L'avantage de cette technique c’est que grâce à l’arcure on obtient des boutons floraux très nombreux à chaque œil du rosier. C'est donc du plus bel effet avec des cordons de roses violettes venant fleurir entre les autres variétés de roses.

"Reine des violettes" en avril 2016, les 4 branches arquées ont émises de nombreux bourgeons 

quelques mois plus tard début juin 2016, plus d'une centaine de boutons se sont développés

De plus, le rosier ainsi conduit prend peu de place, idéal si on a un petit jardin et pas forcément de mur pour palisser ou si les acrobaties à l’échelle ne sont pas notre spécialité. Enfin pour tous ceux que la taille à trois yeux rebute, la technique se passe quasiment de taille puisqu’on sélectionne principalement les tiges de l’été passé qui n’ont pas encore émis de départ secondaires. Tout le reste est éliminé. 

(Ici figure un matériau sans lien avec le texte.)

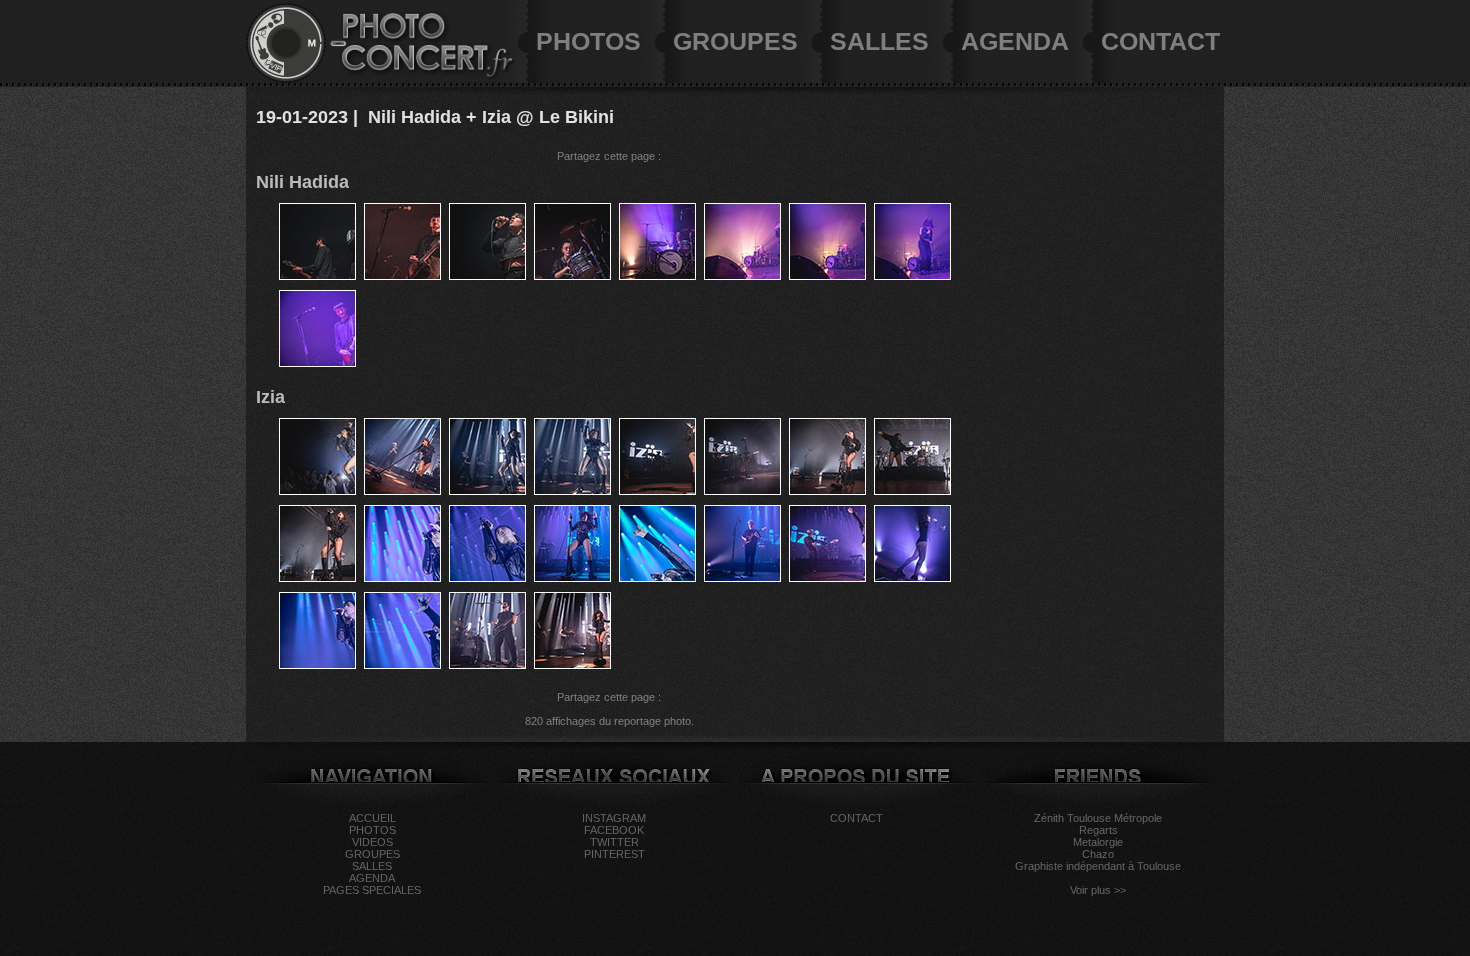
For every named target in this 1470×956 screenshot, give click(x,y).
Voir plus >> (1098, 890)
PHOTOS (588, 41)
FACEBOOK (614, 830)
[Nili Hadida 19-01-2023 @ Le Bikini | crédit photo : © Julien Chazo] (317, 276)
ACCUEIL (372, 818)
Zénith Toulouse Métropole (1098, 818)
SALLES (879, 41)
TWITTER (614, 842)
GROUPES (735, 41)
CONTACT (1160, 41)
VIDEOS (372, 842)
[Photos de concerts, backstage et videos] (286, 79)
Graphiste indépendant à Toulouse (1098, 866)
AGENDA (1015, 41)
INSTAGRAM (614, 818)
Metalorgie (1098, 842)
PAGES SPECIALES (372, 890)
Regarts (1098, 830)
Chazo (1098, 854)
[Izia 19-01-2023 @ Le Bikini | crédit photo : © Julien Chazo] (317, 491)
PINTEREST (614, 854)
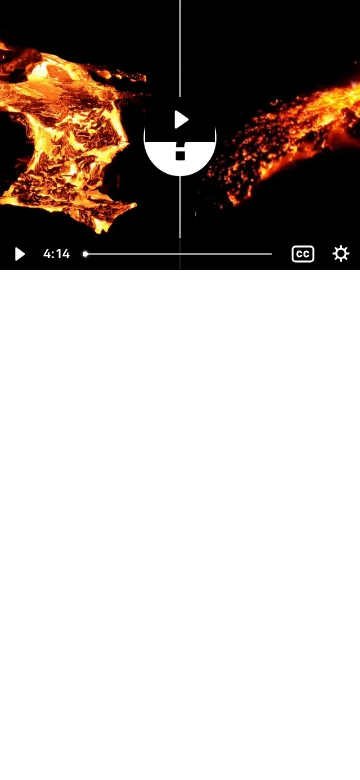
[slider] (180, 254)
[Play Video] (19, 254)
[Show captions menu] (303, 254)
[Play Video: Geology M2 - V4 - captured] (180, 119)
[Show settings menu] (341, 254)
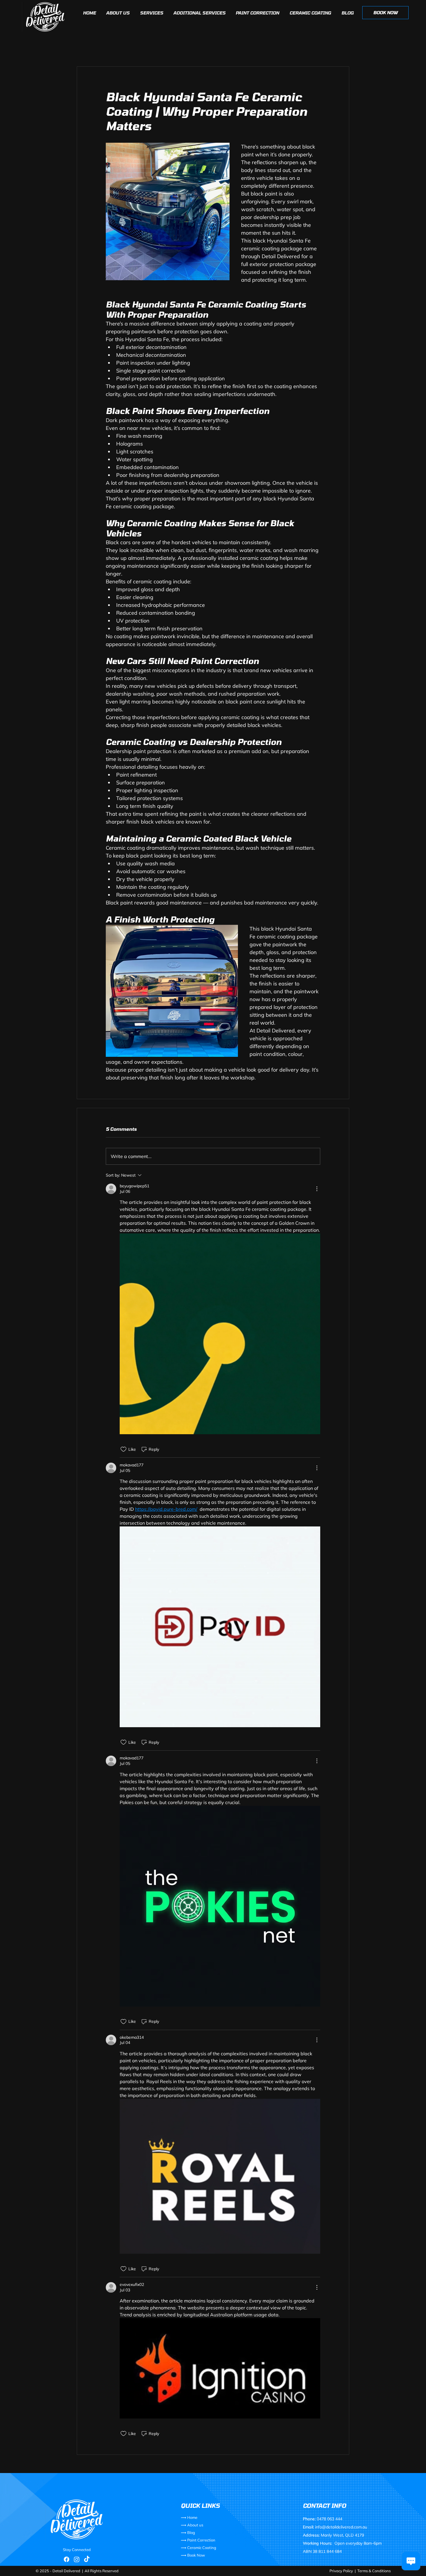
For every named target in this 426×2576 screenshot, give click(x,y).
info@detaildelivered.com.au (341, 2527)
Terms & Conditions (374, 2570)
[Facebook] (66, 2559)
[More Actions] (316, 1188)
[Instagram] (76, 2559)
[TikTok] (86, 2559)
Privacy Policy (341, 2570)
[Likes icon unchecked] (123, 1449)
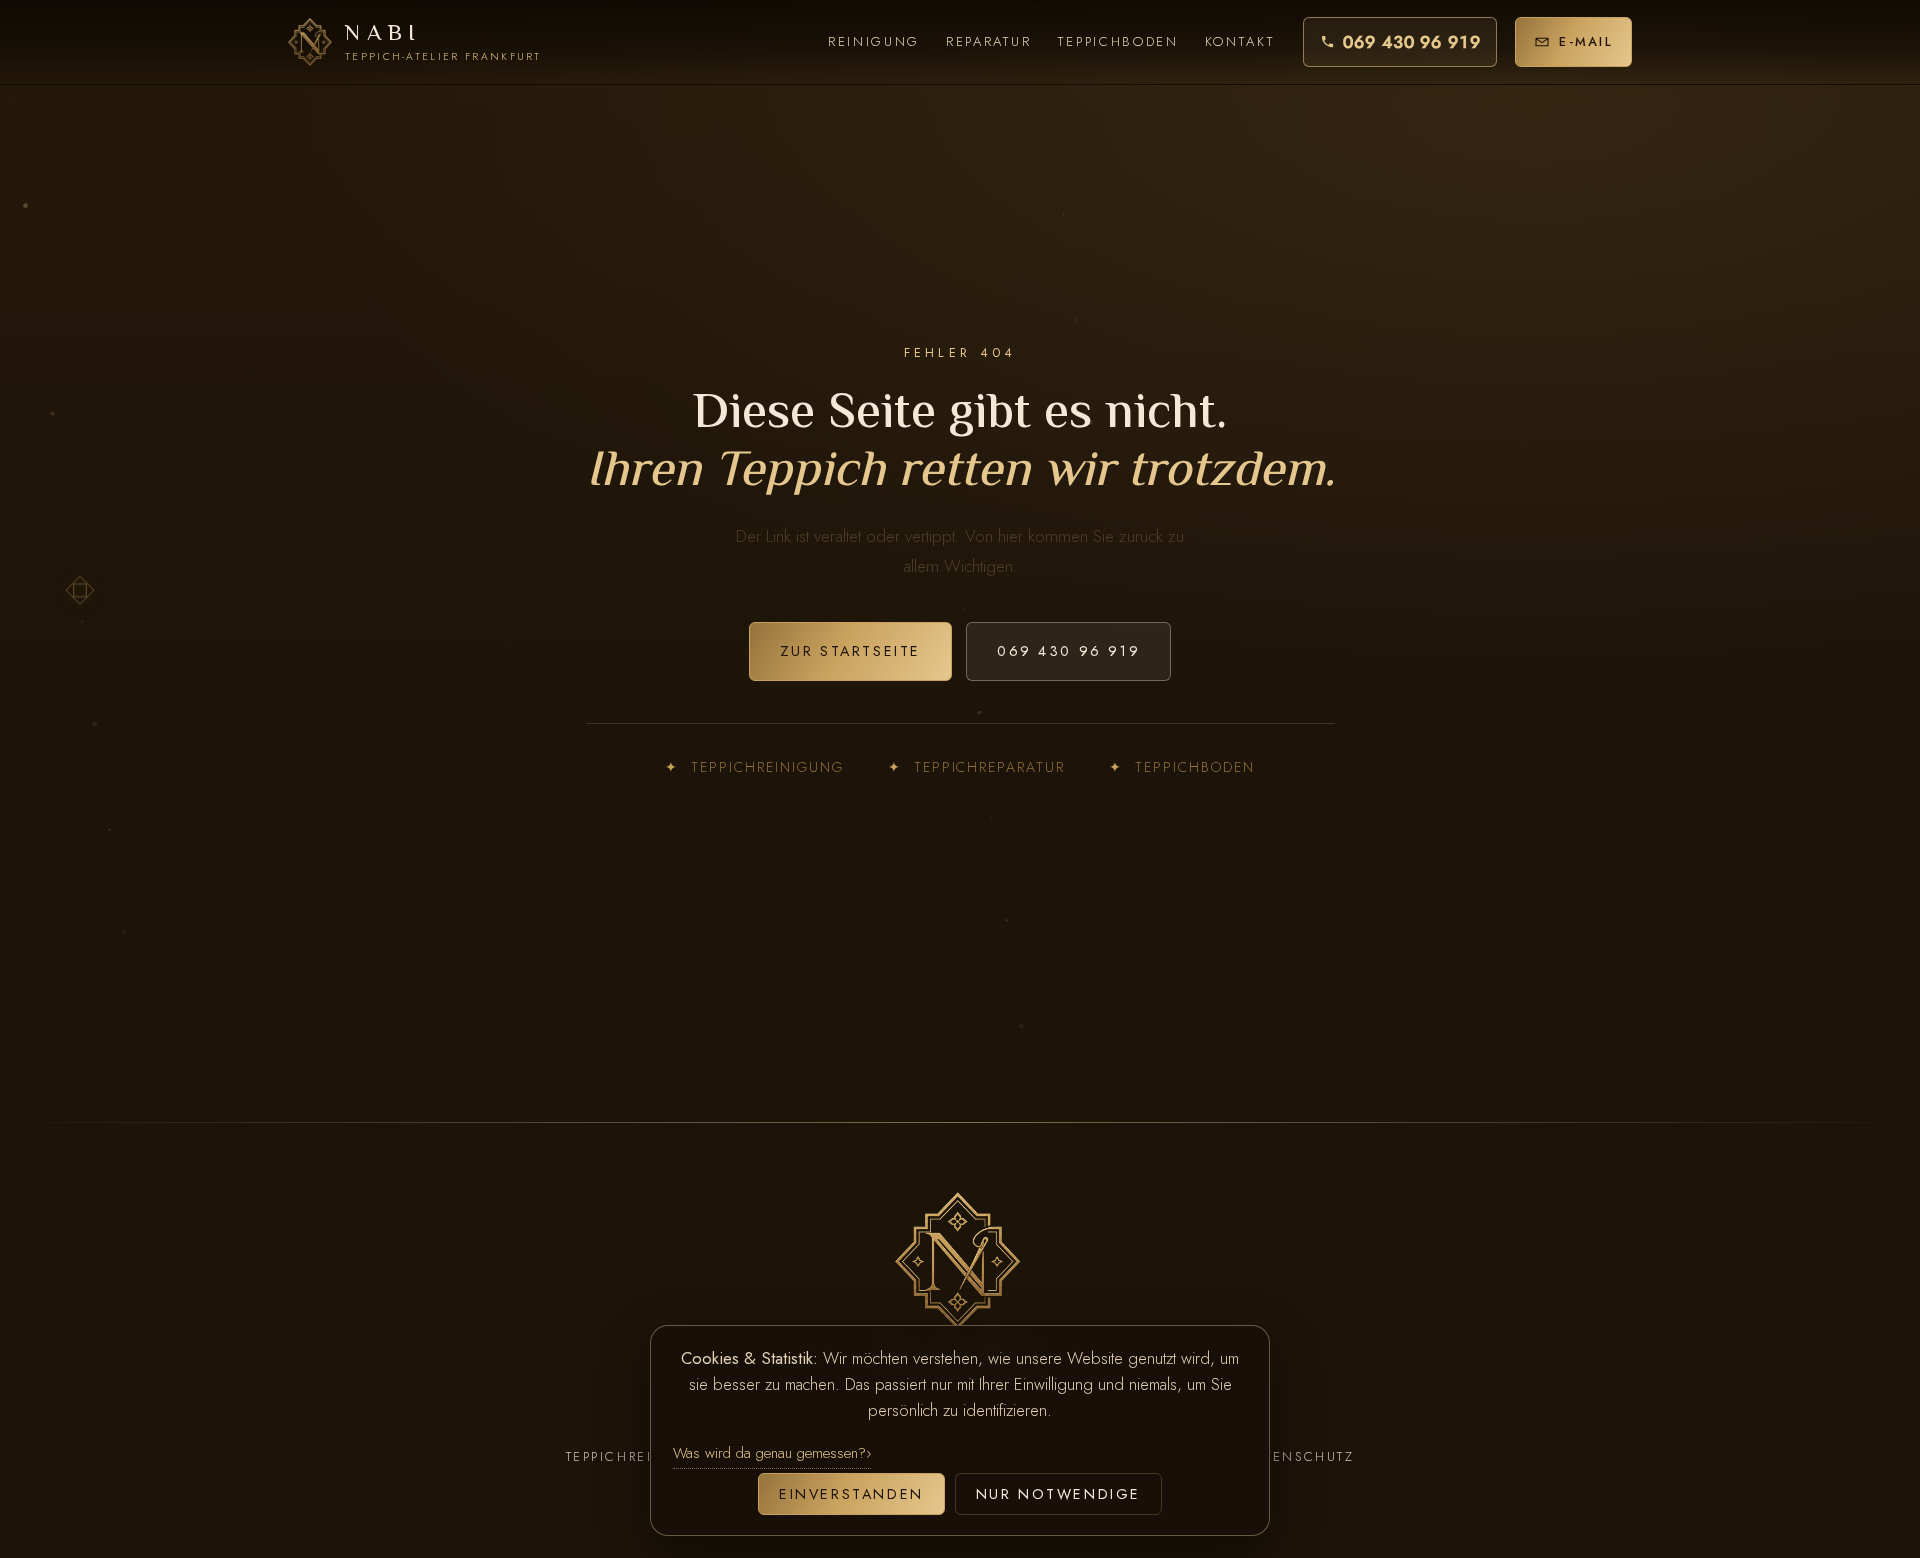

non je ne fais pas la tête, il pleut et il fait froid...
ce cliché pour vous montrer les longues tiges souples

Il faut toutefois veiller à sélectionner des rosiers qui aient des tiges longues et assez souples, mais pas trop.






















Pour des grimpants de petite envergure, « Reine des violettes », « Coupe d’Hébé » sont les candidats idéals. « Neige d’avril » dans la catégorie des lianes me semble aussi pouvoir se prêter à cette technique mais il prendra forcément beaucoup plus de place.